The article posted by Retired F-4 draws heavily on the National Research Council book on PIO that I have recommended in the past. (National Research Council. Aviation Safety and Pilot Control, 1997) For one with an understanding of aviation and the concept of feedback loops, it is an easy read, and as a soft cover version, is very affordable.

I use the term PIO because that is what I am comfortable with, but I interpret it as Pilot in the Loop Oscillation. PIO cannot occur if you are not exercising direct control.

I recently had a message from a tactical jet pilot describing a PIO incident he experienced. He stated that he was too busy during the incident to communicate with his back seater in any meaningful way. The workload was so high that he had no spare capacity to communicate! Can you see the relevance to the AF447 cockpit scene?

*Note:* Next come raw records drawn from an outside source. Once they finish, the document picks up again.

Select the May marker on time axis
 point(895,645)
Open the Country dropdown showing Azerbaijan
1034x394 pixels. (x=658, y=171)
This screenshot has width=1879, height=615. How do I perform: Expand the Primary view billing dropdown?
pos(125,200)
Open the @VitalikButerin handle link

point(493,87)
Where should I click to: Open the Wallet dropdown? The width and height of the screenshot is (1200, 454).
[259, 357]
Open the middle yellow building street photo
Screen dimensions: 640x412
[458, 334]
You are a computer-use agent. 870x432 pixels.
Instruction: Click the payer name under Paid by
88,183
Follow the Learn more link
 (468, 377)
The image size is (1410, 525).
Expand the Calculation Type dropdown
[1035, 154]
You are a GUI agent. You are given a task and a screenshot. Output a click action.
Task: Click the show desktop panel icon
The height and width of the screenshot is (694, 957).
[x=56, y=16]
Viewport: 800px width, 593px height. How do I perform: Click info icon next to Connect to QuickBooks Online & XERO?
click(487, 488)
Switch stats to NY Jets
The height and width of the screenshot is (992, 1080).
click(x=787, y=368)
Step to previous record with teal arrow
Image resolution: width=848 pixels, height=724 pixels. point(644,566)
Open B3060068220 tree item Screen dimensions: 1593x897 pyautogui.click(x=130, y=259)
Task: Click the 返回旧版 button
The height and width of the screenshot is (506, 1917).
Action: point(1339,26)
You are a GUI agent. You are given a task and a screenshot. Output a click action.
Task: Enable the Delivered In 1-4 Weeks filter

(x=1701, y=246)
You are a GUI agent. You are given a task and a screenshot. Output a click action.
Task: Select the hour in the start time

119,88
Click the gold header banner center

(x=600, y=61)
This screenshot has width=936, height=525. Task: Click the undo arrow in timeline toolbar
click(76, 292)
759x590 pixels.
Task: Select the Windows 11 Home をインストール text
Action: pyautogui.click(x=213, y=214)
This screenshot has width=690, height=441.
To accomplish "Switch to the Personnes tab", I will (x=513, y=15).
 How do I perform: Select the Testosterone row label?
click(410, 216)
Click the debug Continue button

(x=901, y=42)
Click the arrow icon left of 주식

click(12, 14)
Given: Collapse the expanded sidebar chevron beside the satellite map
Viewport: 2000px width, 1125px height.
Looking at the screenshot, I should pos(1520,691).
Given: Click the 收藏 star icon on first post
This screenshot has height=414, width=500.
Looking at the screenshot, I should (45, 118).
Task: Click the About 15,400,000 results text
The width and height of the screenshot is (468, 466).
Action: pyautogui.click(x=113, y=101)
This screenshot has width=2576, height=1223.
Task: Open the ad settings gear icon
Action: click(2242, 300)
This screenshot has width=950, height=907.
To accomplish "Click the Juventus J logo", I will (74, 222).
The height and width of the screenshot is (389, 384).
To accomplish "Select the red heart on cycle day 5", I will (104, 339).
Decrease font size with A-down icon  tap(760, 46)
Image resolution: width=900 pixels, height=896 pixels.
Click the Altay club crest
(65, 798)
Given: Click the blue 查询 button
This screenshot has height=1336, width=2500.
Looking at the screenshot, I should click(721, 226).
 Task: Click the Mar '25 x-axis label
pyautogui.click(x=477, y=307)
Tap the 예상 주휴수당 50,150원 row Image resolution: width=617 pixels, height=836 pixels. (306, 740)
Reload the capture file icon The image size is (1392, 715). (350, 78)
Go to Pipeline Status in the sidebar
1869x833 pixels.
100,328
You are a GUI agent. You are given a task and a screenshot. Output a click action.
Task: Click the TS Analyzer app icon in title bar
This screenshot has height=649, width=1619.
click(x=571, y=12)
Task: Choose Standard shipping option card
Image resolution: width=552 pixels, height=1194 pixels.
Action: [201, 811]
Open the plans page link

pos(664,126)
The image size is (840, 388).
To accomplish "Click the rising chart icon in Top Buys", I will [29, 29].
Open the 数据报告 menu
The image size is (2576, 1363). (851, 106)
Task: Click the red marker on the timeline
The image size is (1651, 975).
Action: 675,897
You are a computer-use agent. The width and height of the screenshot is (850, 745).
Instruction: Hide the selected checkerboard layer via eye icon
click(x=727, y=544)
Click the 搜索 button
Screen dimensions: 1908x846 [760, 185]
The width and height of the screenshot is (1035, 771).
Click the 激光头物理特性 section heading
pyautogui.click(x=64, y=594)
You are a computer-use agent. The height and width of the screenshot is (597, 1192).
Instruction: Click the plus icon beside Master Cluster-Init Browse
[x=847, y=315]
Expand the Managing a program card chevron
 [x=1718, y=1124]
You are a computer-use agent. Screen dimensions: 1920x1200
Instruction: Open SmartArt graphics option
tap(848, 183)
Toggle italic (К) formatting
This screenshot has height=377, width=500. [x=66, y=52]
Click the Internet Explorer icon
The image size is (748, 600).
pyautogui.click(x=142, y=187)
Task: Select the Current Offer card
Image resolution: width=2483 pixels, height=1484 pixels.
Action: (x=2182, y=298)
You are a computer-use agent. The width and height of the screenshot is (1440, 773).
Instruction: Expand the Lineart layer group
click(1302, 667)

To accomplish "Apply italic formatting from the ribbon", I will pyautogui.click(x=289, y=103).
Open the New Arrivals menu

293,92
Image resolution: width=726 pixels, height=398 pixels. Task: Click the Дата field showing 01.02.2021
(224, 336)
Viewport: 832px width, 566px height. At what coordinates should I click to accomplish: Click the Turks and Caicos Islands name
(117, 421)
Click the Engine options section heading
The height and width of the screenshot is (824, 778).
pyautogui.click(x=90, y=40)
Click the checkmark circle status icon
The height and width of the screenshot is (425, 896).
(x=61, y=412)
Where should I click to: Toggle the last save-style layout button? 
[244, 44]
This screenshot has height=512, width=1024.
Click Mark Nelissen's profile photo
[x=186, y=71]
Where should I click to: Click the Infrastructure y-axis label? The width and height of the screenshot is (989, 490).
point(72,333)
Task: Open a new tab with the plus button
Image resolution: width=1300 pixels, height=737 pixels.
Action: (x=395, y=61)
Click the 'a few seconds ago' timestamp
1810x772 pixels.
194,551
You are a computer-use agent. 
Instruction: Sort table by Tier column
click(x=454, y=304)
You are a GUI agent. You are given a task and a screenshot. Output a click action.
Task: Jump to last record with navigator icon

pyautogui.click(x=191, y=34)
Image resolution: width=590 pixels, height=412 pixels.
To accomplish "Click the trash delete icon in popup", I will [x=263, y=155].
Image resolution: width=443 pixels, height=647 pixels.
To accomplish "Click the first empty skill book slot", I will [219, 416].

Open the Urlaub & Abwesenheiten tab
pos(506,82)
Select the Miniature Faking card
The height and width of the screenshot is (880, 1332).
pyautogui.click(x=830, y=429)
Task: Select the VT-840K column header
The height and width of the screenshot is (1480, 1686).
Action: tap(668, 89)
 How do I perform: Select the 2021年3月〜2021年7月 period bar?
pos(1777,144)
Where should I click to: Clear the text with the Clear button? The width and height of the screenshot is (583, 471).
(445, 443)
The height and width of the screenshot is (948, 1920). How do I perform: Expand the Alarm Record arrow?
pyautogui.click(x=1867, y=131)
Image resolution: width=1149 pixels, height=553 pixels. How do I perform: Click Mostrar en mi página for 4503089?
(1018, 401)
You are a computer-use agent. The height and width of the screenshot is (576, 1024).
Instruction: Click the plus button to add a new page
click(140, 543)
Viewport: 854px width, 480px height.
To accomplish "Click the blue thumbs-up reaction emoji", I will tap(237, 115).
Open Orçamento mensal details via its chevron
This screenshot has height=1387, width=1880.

Yes, AF447 was not in a PIO when it departed from controlled flight, however the PF had just been through 30+ seconds of hell that shook his faith in his aircraft's control system and fatigued his mind. At the same time, the PIO incident had set him up for a stall by stealing his airspeed and leaving him in a nose up attitude.

Why didn't he control the nose attitude you might ask. The simple answer is that he didn't have the attention to spare to adequately perform that task. He was concentrating almost exclusively on the roll channel and I believe was already tense and nervous before the autopilot dropped out which caused him to pull the stick back unconsciously.

In the main AF447 threads, a gent who goes by the handle "grity" prepared several charts of stick motion for the first few seconds after the autopilot dropped. The following chart is the best of those:

The numbers on the move lines correspond to the time in seconds after time 02:10. Bonin took control at time 02:10:07.

If you will notice, the majority of the first 11 seconds that the chart covers was spent in the 4 to 8 degree back stick range and only toward the latter part of the period does Bonin provide a couple of pulses in the nose downdirection. For the first 9 seconds he is just banging the stick from side to side while holding it fairly consistently in the 4 to 8 degree aft stick range.

Here is what these roll inputs did to the aircraft:

As expected, there is still much skepticism about what PIO had to do with the loss of AF447.
Simply, that type of input at cruise speed is overcontrol, not to be confused with PIO.
There is a simple difference between overcontrol and PIO. If you know you are overcontroling you can stop.
If you are in a PIO, you see the situation as the aircraft fighting your control and you cannot stop because you must keep the aircraft under control.